◆ EXERCISE REQUIREMENTS ◆
All lines from the one with "This screenshot has" to the end of the data: return those exactly, and only those.

[Collected data]
=== Begin Enclosure ===

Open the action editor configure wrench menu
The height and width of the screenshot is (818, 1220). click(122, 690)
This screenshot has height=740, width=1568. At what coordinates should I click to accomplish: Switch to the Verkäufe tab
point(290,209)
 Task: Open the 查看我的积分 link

=== End Enclosure ===

◆ ANSWER AREA ◆
This screenshot has height=740, width=1568. At what coordinates should I click to accomplish: Switch to the Verkäufe tab
point(290,209)
 Task: Open the 查看我的积分 link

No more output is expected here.